On February 5, 2016 “Origami Living World” (OLW), an exhibit of two dozen of the world’s best origami artists, opened at the prestigious National Museum of History in Taipei (NMH). This culminated over two years of work for me that included 7 visits to Taiwan, dozens of workshops and lectures, and more than 2 gigabytes of emails, not including attachmenets. The museum is surrounded by acres of lotus garden, a fitting setting for a show about nature.
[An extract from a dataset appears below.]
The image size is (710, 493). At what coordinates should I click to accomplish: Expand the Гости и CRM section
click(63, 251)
The artists for the exhibit were chosen from around the world for their artistic expression of subjects from nature, including humans. The exhibit coordinator, Dr. Hon-Tsen Yu, is a leading geneticist in Asia and professor at the National Taiwan University (NTU) which is a co-sponsor of the exhibit. Dr.Yu has been pioneering programs such as this exhibit as part of the university’s public outreach. He obtained grants from private individuals with some help from me to bring the origami art to the NMH. My co-curator, Linda Mihara, and I want to show the public that paper can be transformed only by folding into marvelous art works. Origami appears fragile and temporary, like the paper from which it is made, and like the condition of so much of our natural environment. Its presence is powerful, although fleeting. We wish to draw attention to the grace and precarious state of natural subjects with this exhibit.
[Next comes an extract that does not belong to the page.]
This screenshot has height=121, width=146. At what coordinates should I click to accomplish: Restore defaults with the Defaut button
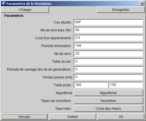pyautogui.click(x=73, y=117)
According to Dr. Yui-Tan Chang (Director NMH) and Marco Chang (Exhibit Department), “OLW” has broken new ground for the NMH. It is the first significant exhibit of modern origami in a Mandarin-speaking nation. The NMH coordinated with the Chi Mei Museum to move the exhibit there after it closes on April 17, 2016. This is a rare collaboration between a public and a private museum. The Taiwanese Origami Association (TOA) had its inaugural meeting a week before the opening of the exhibit. The TOA is the 57th origami group to be recognized by governments in 31 countries. Their headquarters is in Robinson Bookworm Shop in Taichung City, where they have display areas, and a workshop room capable of seating 30 people. With the help of mathematicians Drs. Ko-Wei Lih at Academia Sinica, and Lydia Wen at the National Changhua University of Education, Dr. Yu and I are developing a mathematic education program using origami to teach it. The idea is to make mathematics both fun and very challenging and to teach students how to approach what they don’t know. We are concerned about what happens when these two exhibits end. Who knows? In addition to new innovations perhaps thousands of residents in Taiwan and elsewhere will be encouraged by these exhibits to explore the magic of what a single square piece of paper can become.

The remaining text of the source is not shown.